Türkiye ile ABD ilişkileri tarihin en belirsiz günlerini yaşıyor.
 
Buna sebep olan sayısız olay var.
 
Hangi birinden başlasak,
 
Bu ne bu sütuna ne de kitaplara sığar.
 
DAEŞ saldırılarını mı yazalım, PKK bombaları mı, FETÖ’nün darbe kalkışmasını mı, Zarrab olayını mı? geçmişte yaşanan 4 darbeye hiç girmiyorum bile.
 
Türkiye’yi ‘model ortak, stratejik ortak’ gören ABD için bu söylem her zaman kağıt üzerinde kalmıştır.
 
Türkiye’nin bölgesinde güçlü bir ülke olması istenmiyor.
 
Şu anda stratejik bir gizli savaş halindeyiz.
 
İstenildiğinde gerek basın, gerek STK’lar ve gerekse provokatörler kullanılarak Türkiye’nin ayakları üzerinde durması istenmemektedir.
 
Geçmişte başardıkları bu sac ayağı şimdi demode olmuştur.
 
Dün yeni bir gelişme oldu:
 
ABD Hava Kuvvetleri Müsteşar Yardımcısı Heidi Grant, Rusya'dan S-400 füze savunma sistemleri satın alması halinde Türkiye'nin NATO teknolojilerine erişiminin kısıtlanacağını söyledi.
 
DefenseNews'e konuşan Heidi Grant, Türkiye'ye S-400 sistemleri alımı konusunda uyarılarda bulundu.
 
Grant, "Eğer Türkiye S-400'leri alırsa, NATO teknolojilerine erişimi kısıtlanır.

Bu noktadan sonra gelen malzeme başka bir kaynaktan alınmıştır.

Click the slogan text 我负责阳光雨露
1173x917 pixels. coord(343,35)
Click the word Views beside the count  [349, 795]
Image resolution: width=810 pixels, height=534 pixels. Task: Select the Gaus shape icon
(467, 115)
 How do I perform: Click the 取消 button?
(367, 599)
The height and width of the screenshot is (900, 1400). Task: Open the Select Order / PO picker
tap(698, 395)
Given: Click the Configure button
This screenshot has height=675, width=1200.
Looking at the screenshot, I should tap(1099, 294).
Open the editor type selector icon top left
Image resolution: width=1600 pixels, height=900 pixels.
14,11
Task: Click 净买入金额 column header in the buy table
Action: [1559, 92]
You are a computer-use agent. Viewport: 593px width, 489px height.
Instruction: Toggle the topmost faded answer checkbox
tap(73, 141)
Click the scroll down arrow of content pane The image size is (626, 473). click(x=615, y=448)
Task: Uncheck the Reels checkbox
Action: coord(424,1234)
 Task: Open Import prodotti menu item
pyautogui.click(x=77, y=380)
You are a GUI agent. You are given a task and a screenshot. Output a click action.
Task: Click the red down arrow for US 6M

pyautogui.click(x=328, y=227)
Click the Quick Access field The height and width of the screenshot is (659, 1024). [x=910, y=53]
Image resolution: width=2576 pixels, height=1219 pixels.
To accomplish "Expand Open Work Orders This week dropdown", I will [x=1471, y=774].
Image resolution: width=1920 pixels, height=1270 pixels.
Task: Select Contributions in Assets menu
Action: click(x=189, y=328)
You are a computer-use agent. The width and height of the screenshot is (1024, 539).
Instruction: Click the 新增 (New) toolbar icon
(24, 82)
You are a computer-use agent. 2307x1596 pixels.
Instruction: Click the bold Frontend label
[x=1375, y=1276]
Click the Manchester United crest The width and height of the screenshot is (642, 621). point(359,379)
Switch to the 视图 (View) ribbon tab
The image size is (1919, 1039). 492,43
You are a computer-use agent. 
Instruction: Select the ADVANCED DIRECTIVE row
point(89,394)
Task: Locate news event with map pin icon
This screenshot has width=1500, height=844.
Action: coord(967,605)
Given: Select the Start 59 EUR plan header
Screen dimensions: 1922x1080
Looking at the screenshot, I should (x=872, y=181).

İleriki aşamada da Türkiye'nin F-35 tipi 5. nesil bombardıman uçaklarını edinme ve kullanma imkanlarına yönelik tedbirler alınabilir" dedi.
 
Cumhurbaşkanı Erdoğan’ın Rusya ziyareti sonrası bu açıklamaların gelmesi sürpriz değil.
 
Türkiye dış politikada bağımsız adımlar atıyor.
 
Ne diyordu Erdoğan: ‘Ey Amerika sen benimle mi berabersin yoksa PKK, PYD ve YPG ile mi?’
 
PKK ile DAEŞ’in işbirliği yaptığı  Türkiye’de askerlerimizi şehit eden PKK’lıların kullandıkları silahların ABD kaynaklı olduğu ortaya çıktı.
 
ABD, devletten yana değil kukla PYD’den yana taraf aldı.
 
PYD Sözcüsü Talal Silo, G.Antep’te sorgulanıyor, bakalım daha neler çıkacak?
 
Şimdi Türkiye, Rusya ve İran, Astana’da yeniden Suriye meselesini yeniden müzakere edecek.
 
ABD bu oyunda saf dışı oluyor.
 
ABD’nin bu saldırganlıkları hedefleri gereği normal karşılanabilir.
 
Bölgede bu gelişmelerden İsrail memnun.
 
Oluşturulacak Kürt koridoruyla Büyük İsrail projesine ‘Arz-ı Mevud’ hayalini gerçekleştirmek istiyor.
 
Kürt kardeşlerimiz geleceği göremediği için liderleri eliyle bu oyunlara alet oluyorlar.
 
İsrail’le yapılacak olan uzlaşının uzun vadede kan ve gözyaşından başka bir şey getirmeyeceği düşünülemez.
 
Ama ne oluyor İslam alemi birlik olamıyor, sözde alim çıkıyor, İsrail’e güzelleme çekiyor.
 
Biz kendi içimizde kavga edersek çocuğun biri gelir bizi tokatlar galip de o olur.
 
Yaşadıklarımız budur.
 
FETÖ kalkışmasıyla hedef Türkiye’de kaos yaratmaktı.
 
Bu kalkışma başarılı olsa her şeye evet diyen bir anlayış hakim olacak, İsrail, ABD, İngiltere, AB’nin istekleri koşulsuz yerine getirilecekti.
 
Türkiye’nin dış politikasında, iç politikasında tartışılacak çok şey var kuşkusuz.
 
Bu özeleştirileri hükümet kanadı da yapıyor ve yapmalı da.
 
Muhalefetin daha fazla yapması gerekir.
 
Kendine de sorması, ‘neden bir adım ileri gidemedik’ demesi gerek.